Although institutional and policy level changes have been implemented to improve medication adherence, [21–24] less attention has been placed on elderly consumers' ability to understand medication labels to reduce medication misuse at home . The development of an easily implementable tool such as the TCOM labeling system offers pharmacies and health care providers the potential to decrease medication errors among adults 65 years of age and older, a population that is more likely to be on multiple medications and is more vulnerable to adverse drug events than the general population [25, 26]. The TCOM system can empower older adults with an accessible system to enhance correct use of medications in the home and potentially decrease adverse events associated with medication misuse or incorrect use.
Qualitative responses by study participants confirmed the need for clear label formatting, explicit instructions on dosage, and supported the idea of adding an easily identifiable visual aid to existing medication labels . Hwang and colleagues found that commonly used illustrations that are currently used on medication labels do not increase patients' ability to identify their medications, and in some cases, may be ambiguous or misleading . Although further refinement of our TCOM label system may be necessary to ensure the clarity of the colors and symbols used, our pilot study implemented a focus group phase to foster input into the development of a set of symbols that would be easily identifiable by the target population. Pre-post medication identification test results show that the TCOM label system did in fact improve patients' ability to correctly identify their medications from a distance of two feet, and approached significance when placed directly in front of study participants. These results suggest that the proposed labeling system has the potential to be a helpful visual addition to current medication bottle labels, since visual aids currently used on bottle labels may not be effective.
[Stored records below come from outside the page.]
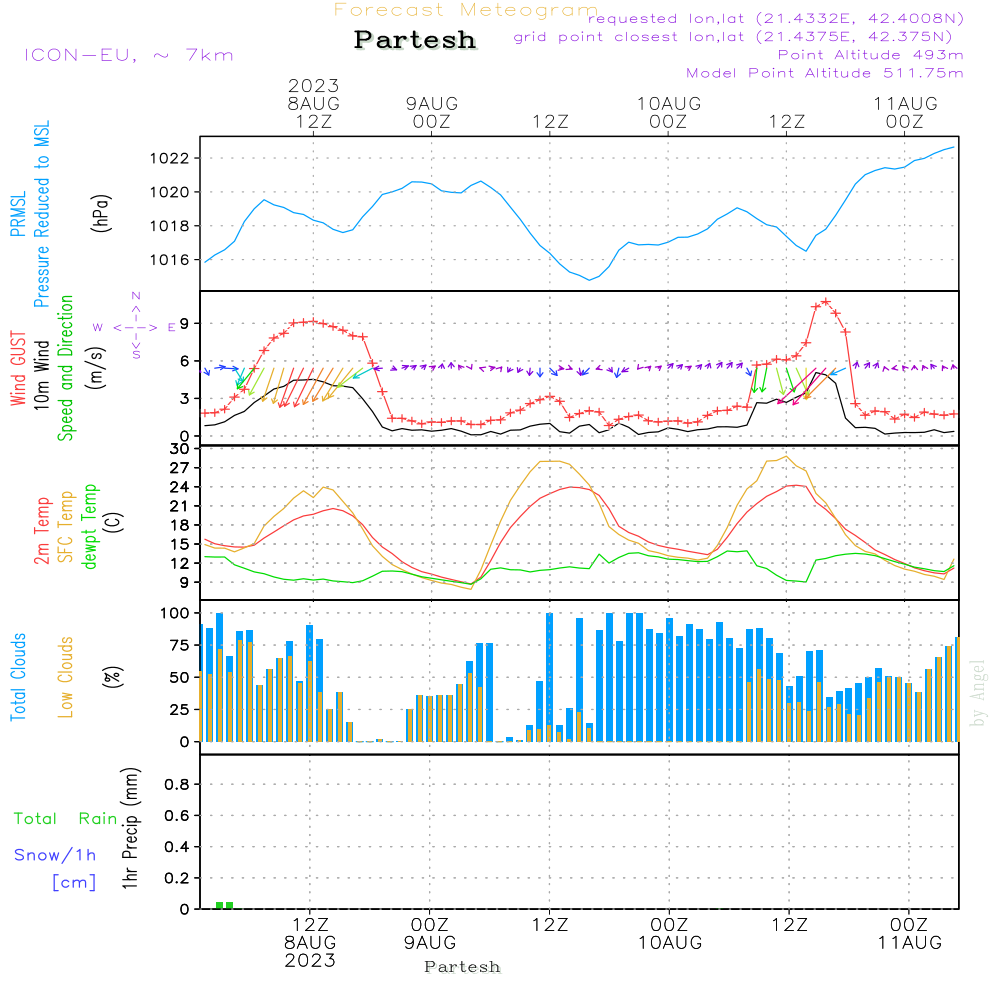
Task: Click the wind direction compass rose
Action: click(x=135, y=326)
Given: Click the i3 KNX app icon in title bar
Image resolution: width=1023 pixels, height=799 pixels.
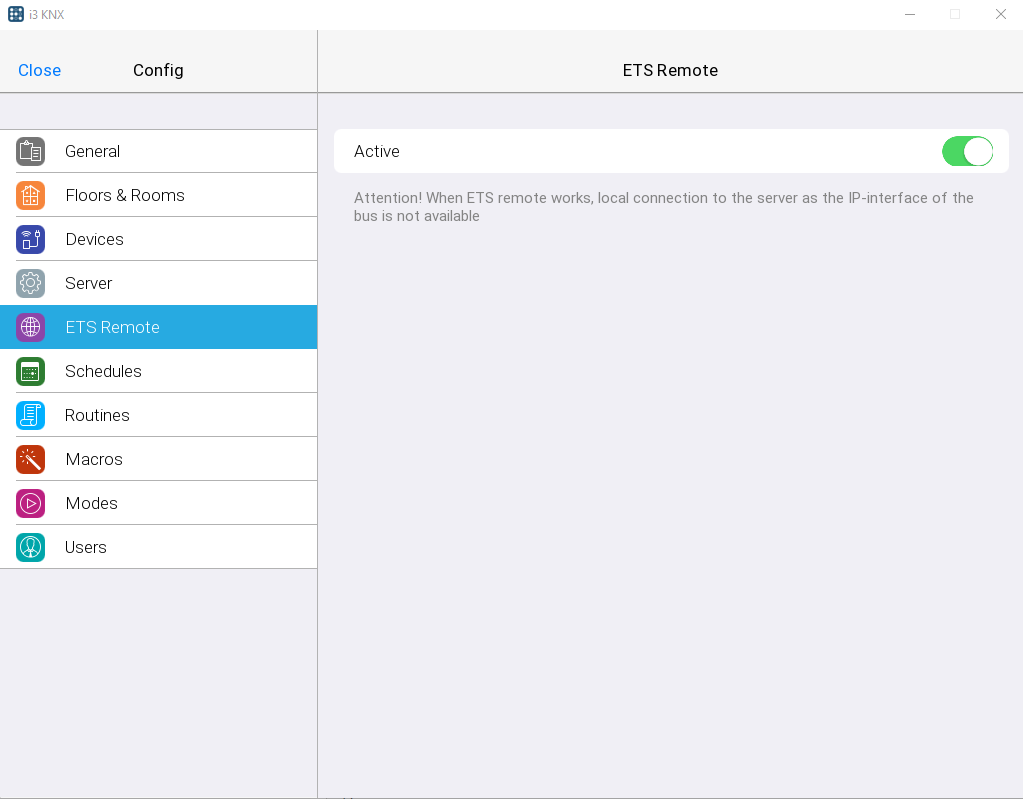Looking at the screenshot, I should click(16, 14).
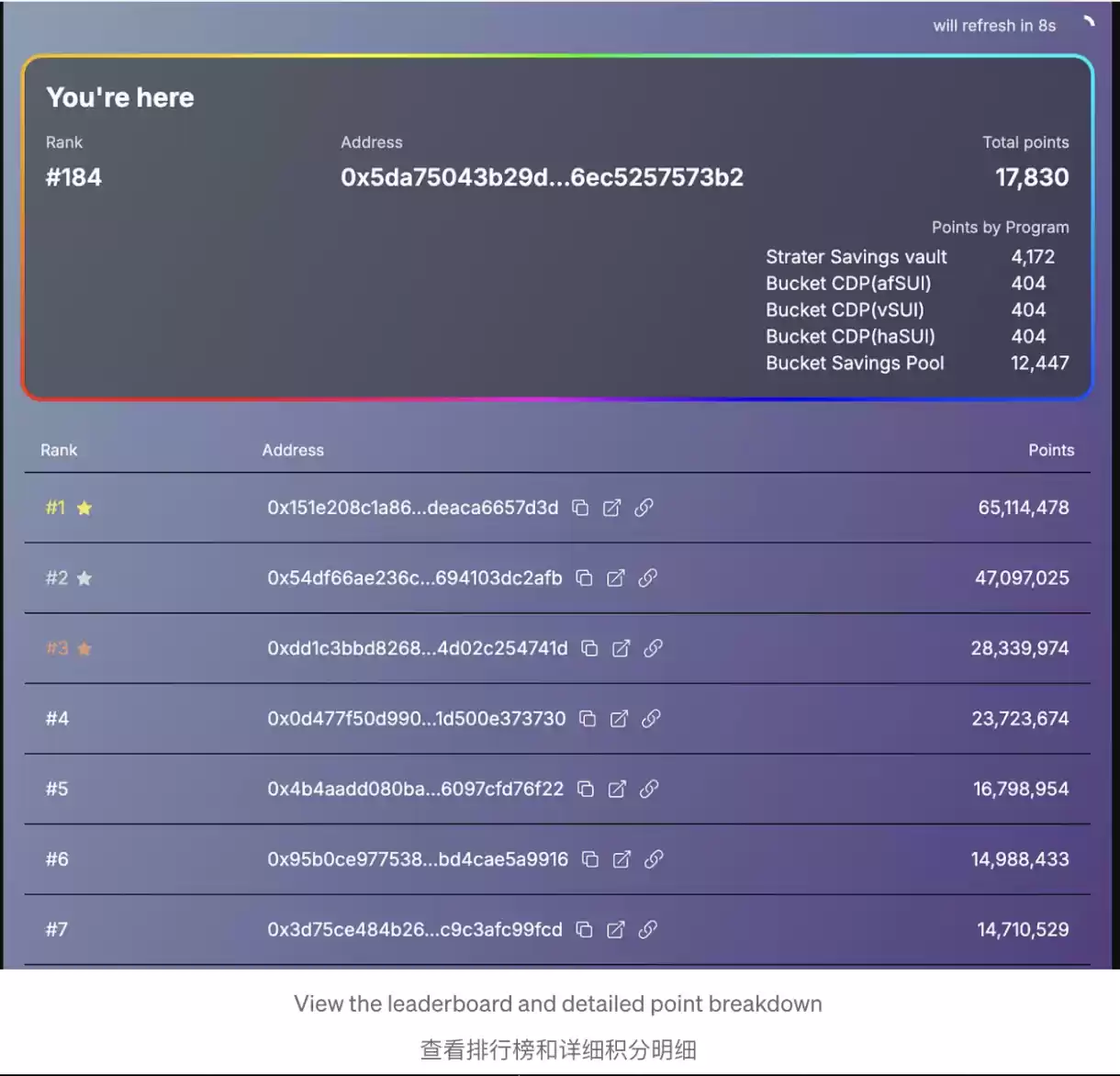Viewport: 1120px width, 1076px height.
Task: Open rank #3 address in external explorer
Action: 622,648

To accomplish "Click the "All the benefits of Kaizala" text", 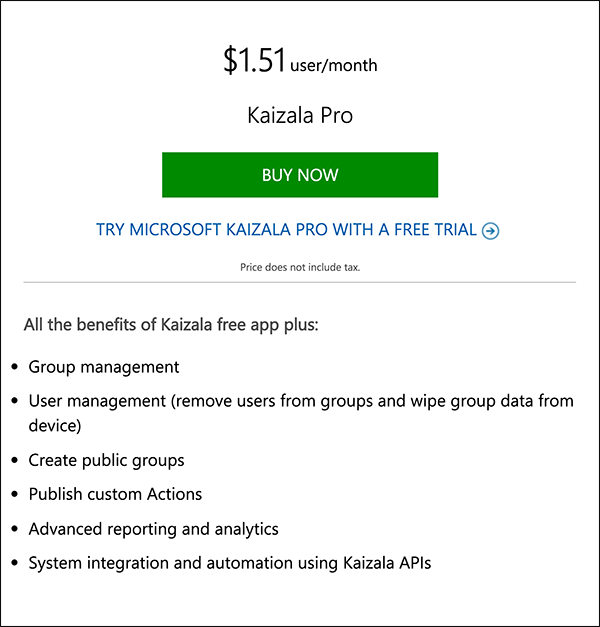I will 171,325.
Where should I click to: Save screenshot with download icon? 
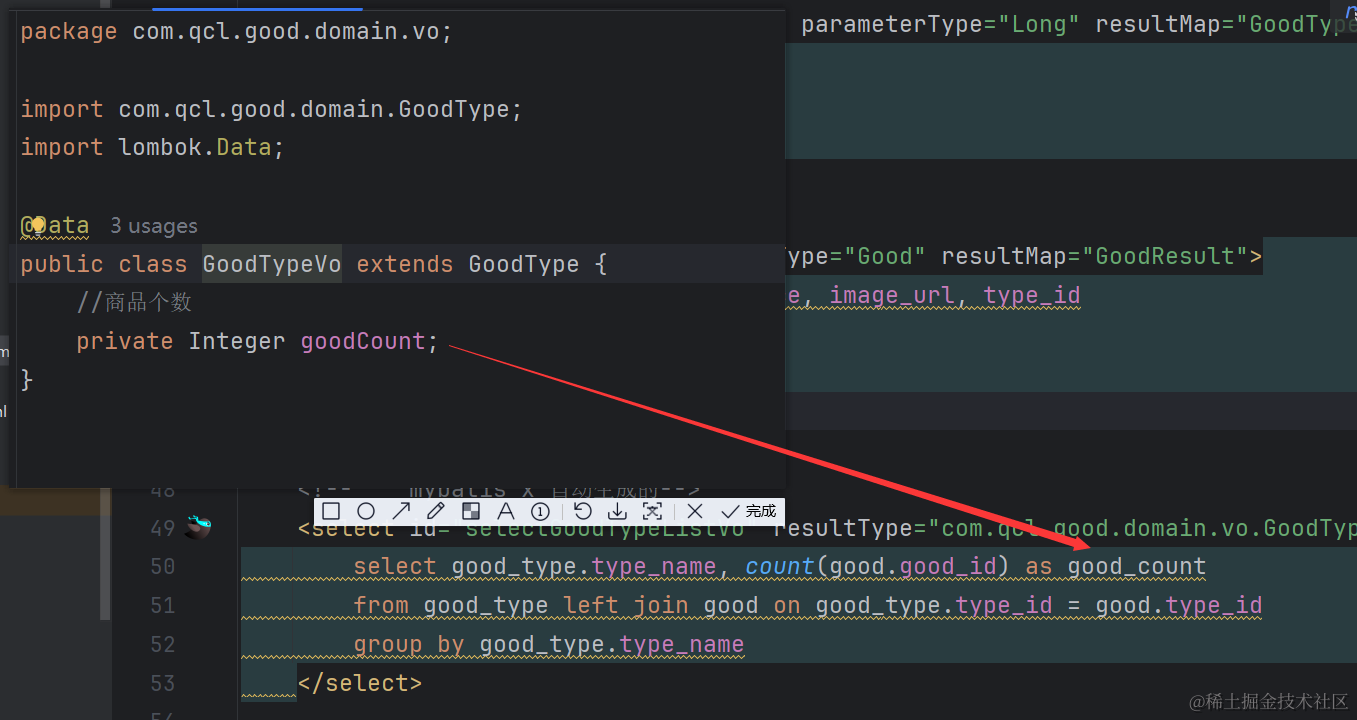618,511
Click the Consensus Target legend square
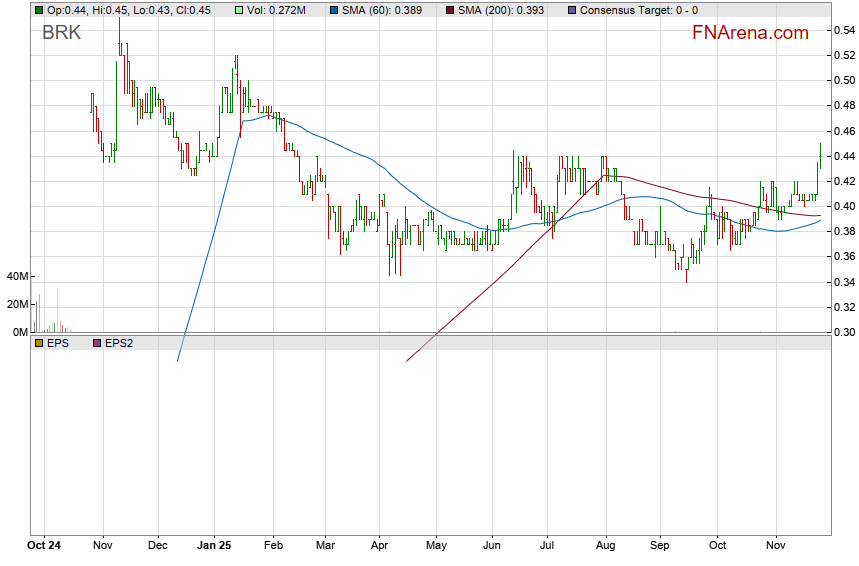This screenshot has height=566, width=859. point(569,10)
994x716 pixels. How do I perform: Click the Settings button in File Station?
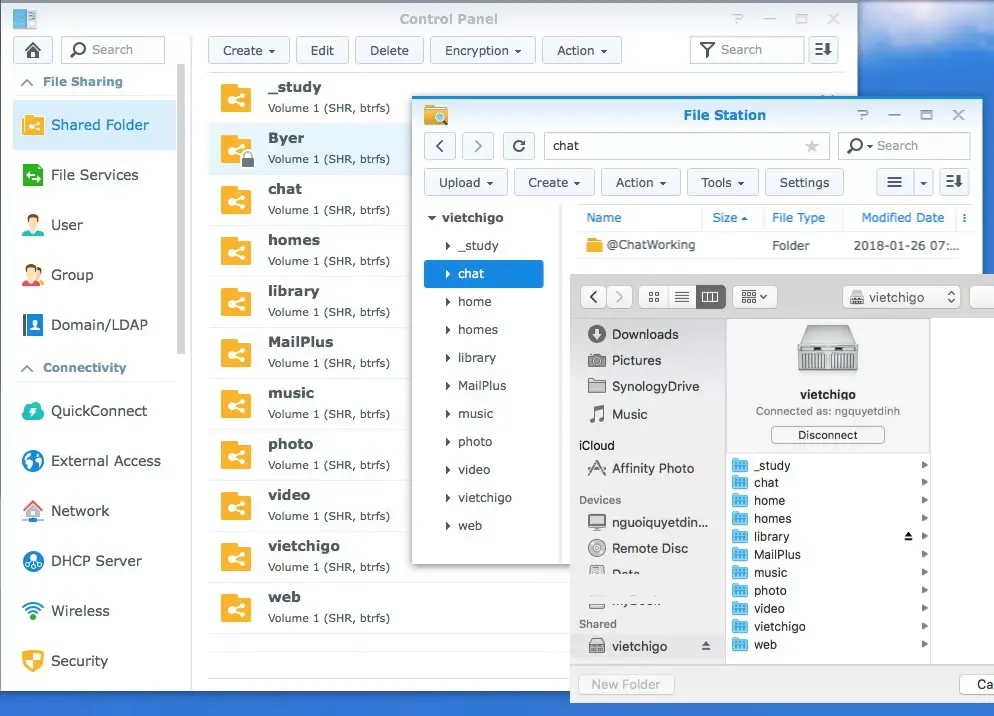[804, 183]
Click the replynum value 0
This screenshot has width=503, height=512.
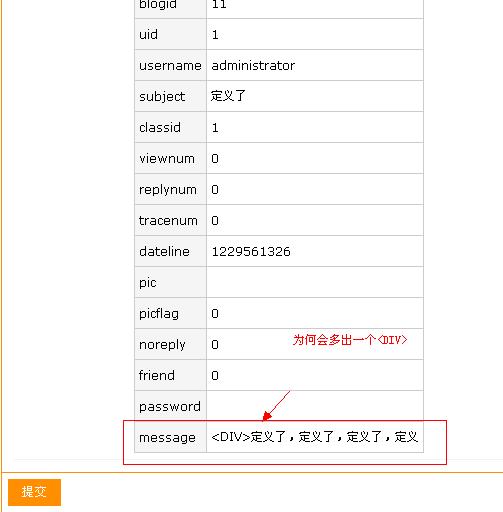(215, 189)
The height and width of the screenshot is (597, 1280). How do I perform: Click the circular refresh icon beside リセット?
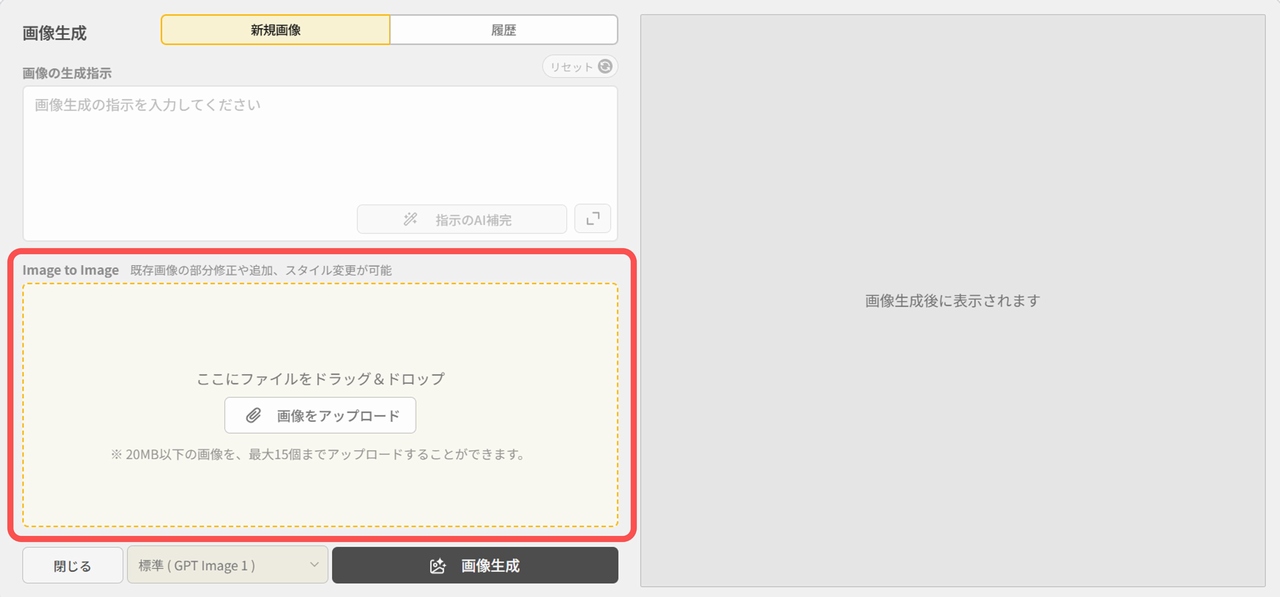[604, 67]
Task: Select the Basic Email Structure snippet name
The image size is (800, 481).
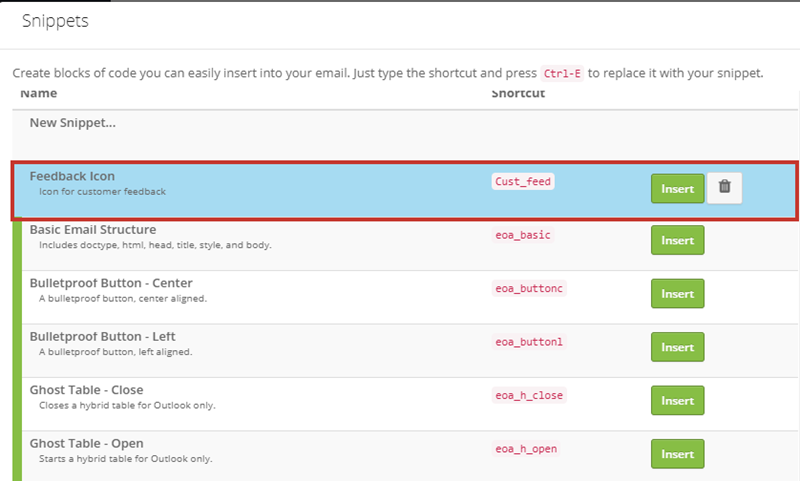Action: click(93, 230)
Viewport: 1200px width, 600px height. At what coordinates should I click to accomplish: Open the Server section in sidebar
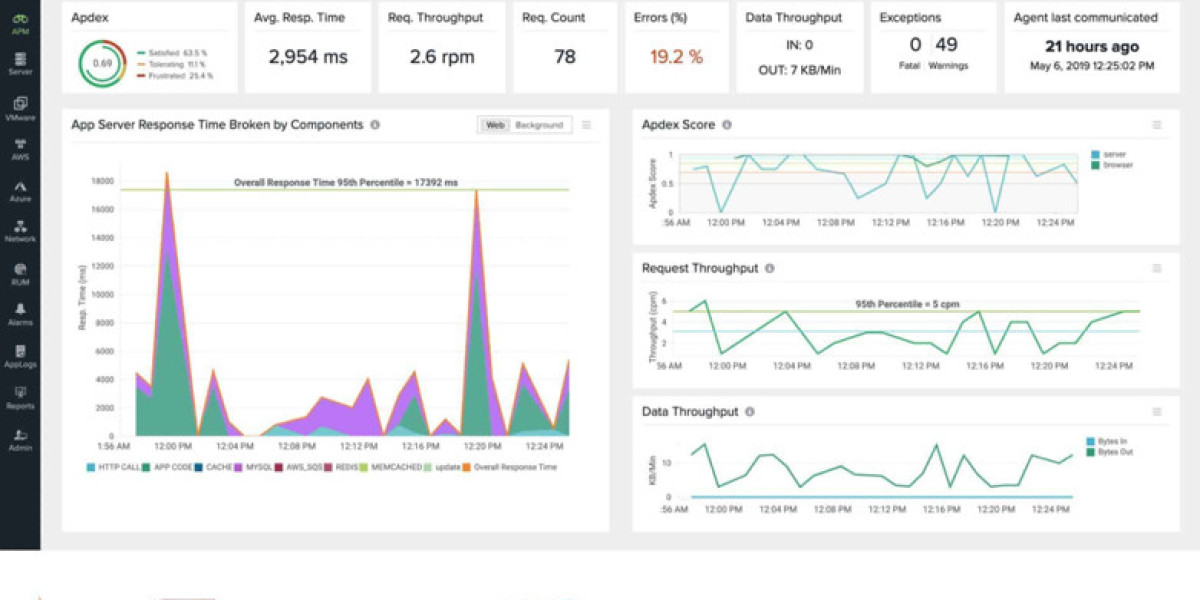click(x=20, y=64)
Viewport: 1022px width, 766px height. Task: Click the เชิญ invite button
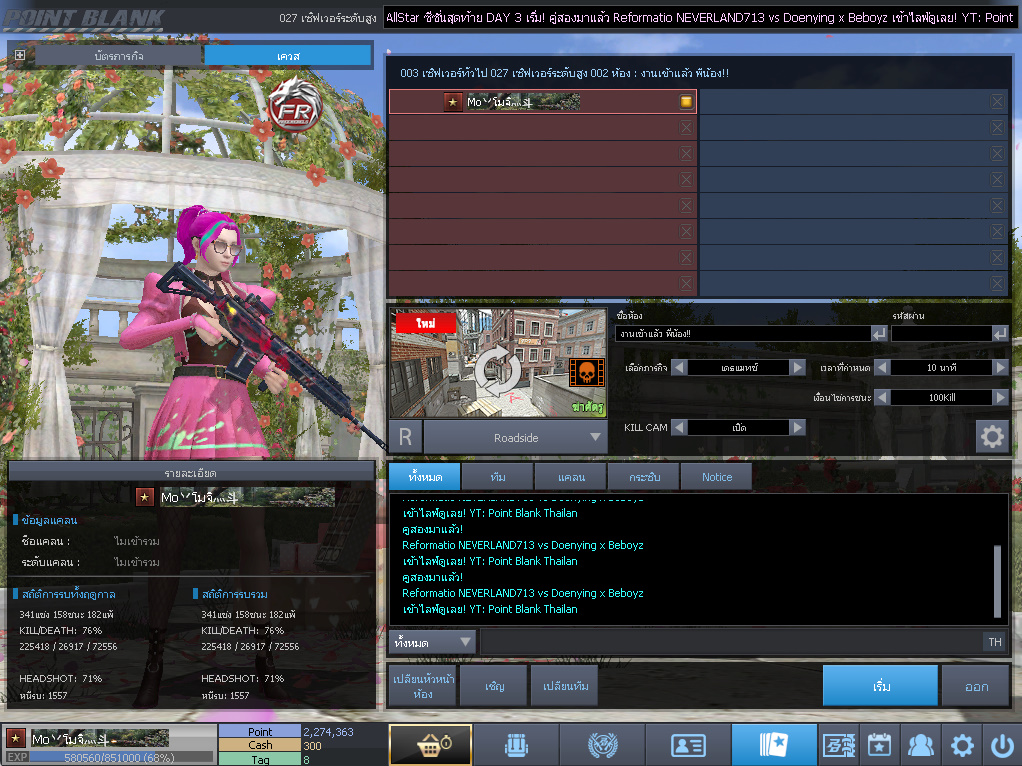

Although participants were able to more accurately identify their medications at a distance of two feet after the addition of the TCOM label, the small effect size may call into question the clinical relevance of study results. However, the incorrect use of even one medication can result in adverse events, including hospitalizations or deaths, and/or suboptimal treatment of a medical condition. Therefore, even small improvements in medication identification have the potential to reduce the incidence of preventable adverse drug events and improve medical outcomes. Care must also be taken in the interpretation of study results due to the small sample size. Results are specific to patients 65 and older from a member clinic of the North Texas Primary Care Practice-Based Research Network and may not be generalizable to other populations. Recall bias may have occurred during the implementation of the pre-post test assessments. Participants may have remembered the purpose of their medications more clearly after the addition of the TCOM label since they were asked to recall the purpose of their medicines prior to the addition of the label. However, participants were not informed whether or not they had matched their medication to the correct indication during the assessment process, and they were expected to already be familiar with their medications. Participants were not asked to learn a set of new indications, but rather were required to be currently taking a minimum of five prescription medications in at least three medication classes in order to qualify for the study.
It is difficult to assess the impact of recall bias on study results due to lack of a comparison group and randomized study design. To address this issue, further study is recommended to determine the utility of a visual system of labeling in real-world settings to assess the comparative effectiveness of the proposed labeling system to current bottle labels. Studies have shown that adults 65 years of age and older have the lowest average literacy rate among all age groups and that literacy can have a significant impact on a patient's ability to recognize medications [9, 28]. Further study is needed in home, pharmacy, and community settings to determine how social factors outside of a research setting impact the suitability and effectiveness of the TCOM labeling system.